EXCERTO DO TEXTO
☆ ☆ ☆ ☆ ☆ ☆ ☆

Ao deputado Duarte Pacheco juntou-se o também deputado socialdemocrata António Leitão Amaro Escreveu, que escreveu, a este propósito, na sua conta de Twitter.
Repararam que o Banco de Portugal está a violar a lei? É grave. O Banco de Portugal tinha até 23 de maio que publicar um outro relatório com o resumo em agregado da informação relativa aos grandes créditos incumpridos. Porque ignorou n.º 3 do artigo 4.º da Lei 15/2019, [de 12 de fevereiro]? Por que não fez e/ou publicou este relatório?
Na verdade, o referido n.º 2 do art.º da lei em referência estabelece: 
Nos prazos previstos nos artigos 5.º e 6.º, o Banco de Portugal publica, no respetivo sítio da Internet, um relatório com o resumo sob a forma agregada e anonimizada da informação relevante relativa às grandes posições financeiras”.
Como se disse e agora se sintetiza, o regulador bancário divulgou hoje, dia 28, um documento em que mostra apenas a metodologia que utilizou para identificar os grandes devedores dos bancos ajudados pelo Estado e a discriminação de alguns fundos públicos usados nas operações de auxílio à banca nos últimos 12 anos. Porém, não publicou os tais dados agregados e anonimizados sobre os grandes créditos em incumprimento.
Ora, Leitão Amaro argumenta que, de acordo com a lei, o Banco de Portugal tinha um prazo de 100 dias a contar da sua entrada em vigor para publicar “no respetivo sítio da Internet um relatório com o resumo sob a forma agregada e anonimizada da informação relevante relativa às grandes posições financeiras”. Ou seja, o prazo terminava no passado dia 23 e nada foi publicado no site do supervisor bancário liderado por Carlos Costa.
Ademais, sustenta, em declarações enviadas ao Observador, que a lei “é clara a dizer que há dois documentos diferentes de informação: um relatório com informação agregada e anónima sobre esses grandes devedores, a ser divulgado; e outro, a entregar ao Parlamento com dados discriminados e detalhados de cada um dos créditos incumpridos, acima dos cinco milhões de euros, incluindo dados sobre garantias e reestruturações.
Por isso, o deputado adiantou que os sociais-democratas vão levar este assunto à conferência de líderes da Assembleia da República, onde exigirão “uma ação do Parlamento perante esta ilegalidade”.
A ver vamos no que vai dar esta exigência socialdemocrata, se contraria a posição do BdP ou se as seis razões do anonimato e do “anaritmonato” dos grandes devedores vingará.

☆ ☆ ☆ ☆ ☆ ☆ ☆

DADOS ARMAZENADOS

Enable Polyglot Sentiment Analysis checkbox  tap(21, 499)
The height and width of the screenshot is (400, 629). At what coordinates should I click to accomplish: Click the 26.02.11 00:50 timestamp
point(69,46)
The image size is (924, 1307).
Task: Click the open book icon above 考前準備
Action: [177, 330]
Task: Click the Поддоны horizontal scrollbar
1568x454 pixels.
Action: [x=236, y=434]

☆ ☆ ☆ ☆ ☆ ☆ ☆

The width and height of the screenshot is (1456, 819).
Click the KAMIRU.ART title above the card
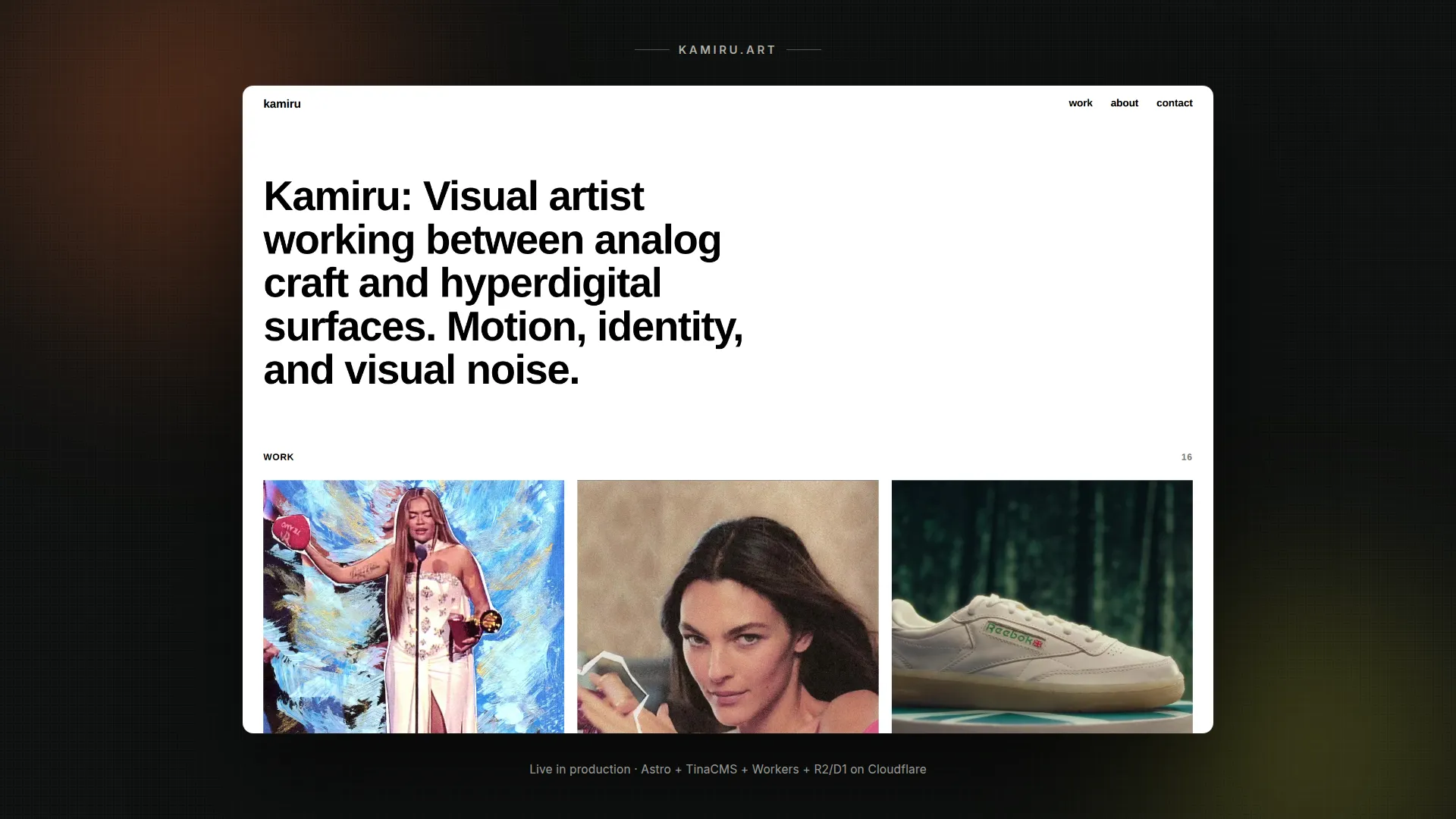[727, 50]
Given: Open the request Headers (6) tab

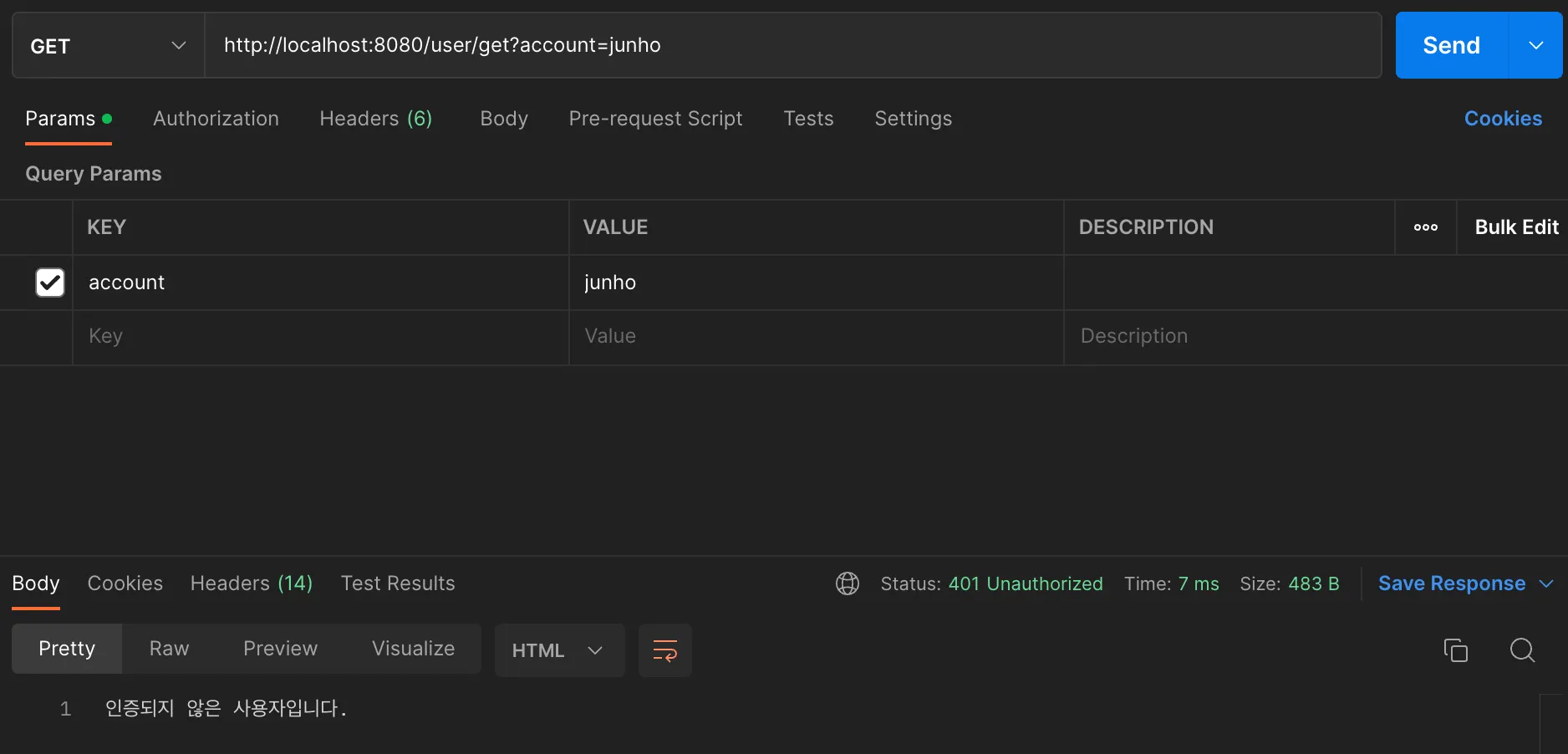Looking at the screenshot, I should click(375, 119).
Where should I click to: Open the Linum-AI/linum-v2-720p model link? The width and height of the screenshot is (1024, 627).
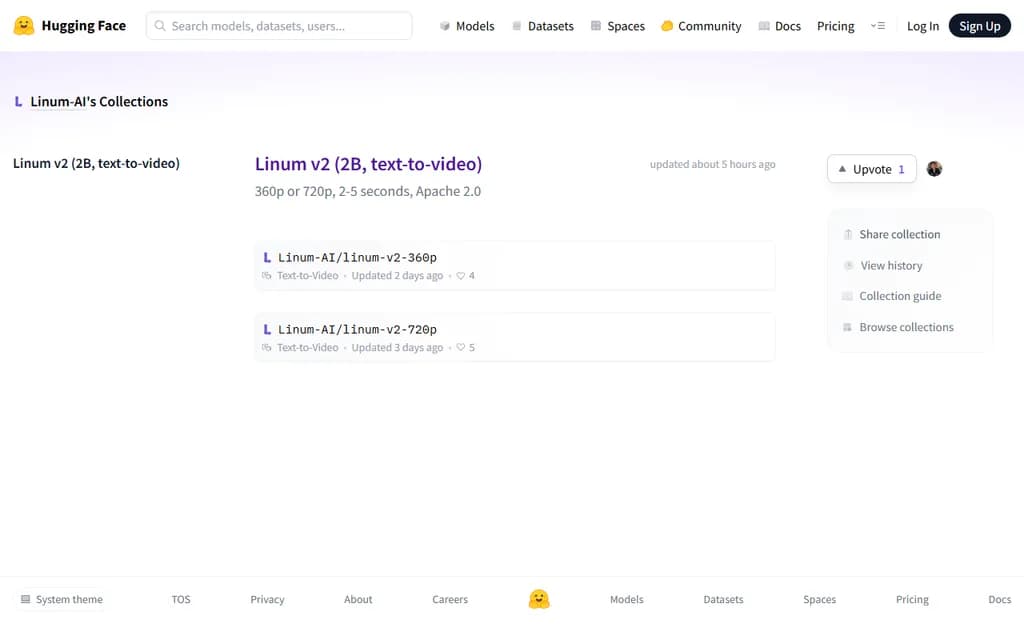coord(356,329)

☆ ☆ ☆ ☆ ☆ ☆ ☆

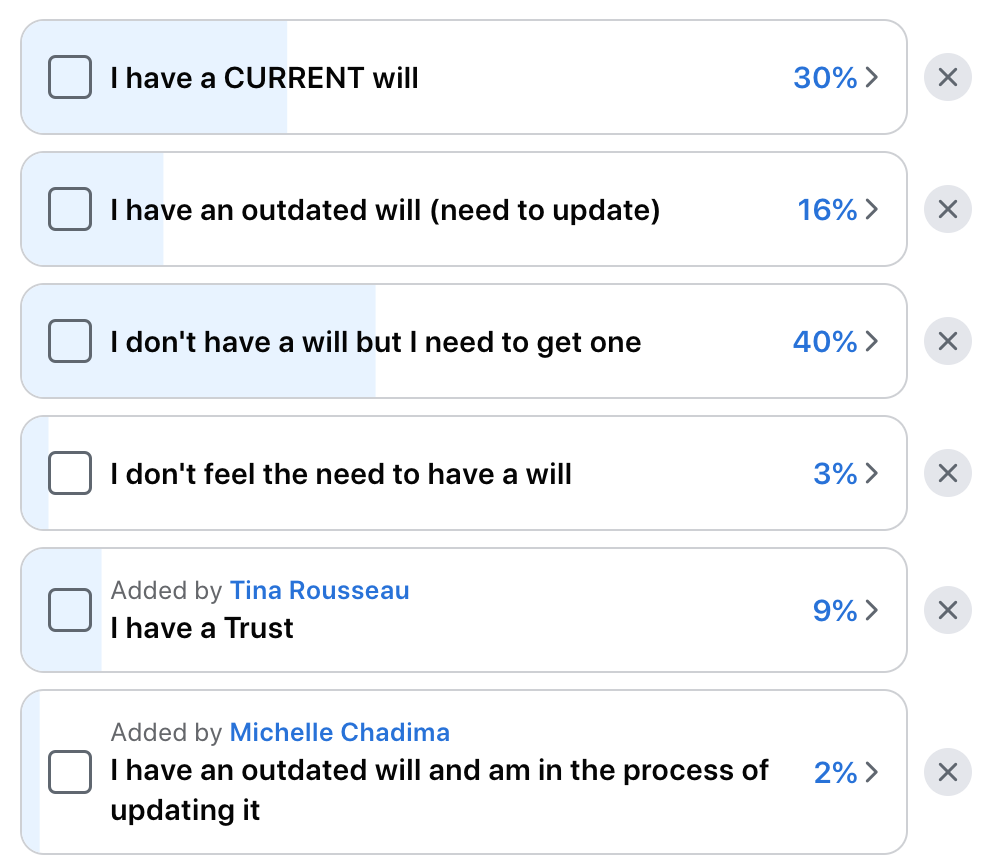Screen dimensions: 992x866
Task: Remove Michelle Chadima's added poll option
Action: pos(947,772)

☆ ☆ ☆ ☆ ☆ ☆ ☆

AS SUAS TAREFAS
1 – Resuma o parágrafo do excerto que começa por "Ora, Leitão Amaro argumenta", conservando os factos principais.
2 – Transcreva do excerto o trecho que vai de "Ademais, sustenta, em" até "grandes devedores vingará.".
Os dados não são precisos para realizar este exercício.

RESPOSTAS AO EXERCÍCIO
1 – Segundo Leitão Amaro, a lei dava ao Banco de Portugal 100 dias, a contar da sua entrada em vigor, para publicar no seu sítio da Internet um relatório agregado e anonimizado sobre as grandes posições financeiras. O prazo terminou no dia 23, e o supervisor liderado por Carlos Costa nada publicou.

2 –
Ademais, sustenta, em declarações enviadas ao Observador, que a lei “é clara a dizer que há dois documentos diferentes de informação: um relatório com informação agregada e anónima sobre esses grandes devedores, a ser divulgado; e outro, a entregar ao Parlamento com dados discriminados e detalhados de cada um dos créditos incumpridos, acima dos cinco milhões de euros, incluindo dados sobre garantias e reestruturações.
Por isso, o deputado adiantou que os sociais-democratas vão levar este assunto à conferência de líderes da Assembleia da República, onde exigirão “uma ação do Parlamento perante esta ilegalidade”.
A ver vamos no que vai dar esta exigência socialdemocrata, se contraria a posição do BdP ou se as seis razões do anonimato e do “anaritmonato” dos grandes devedores vingará.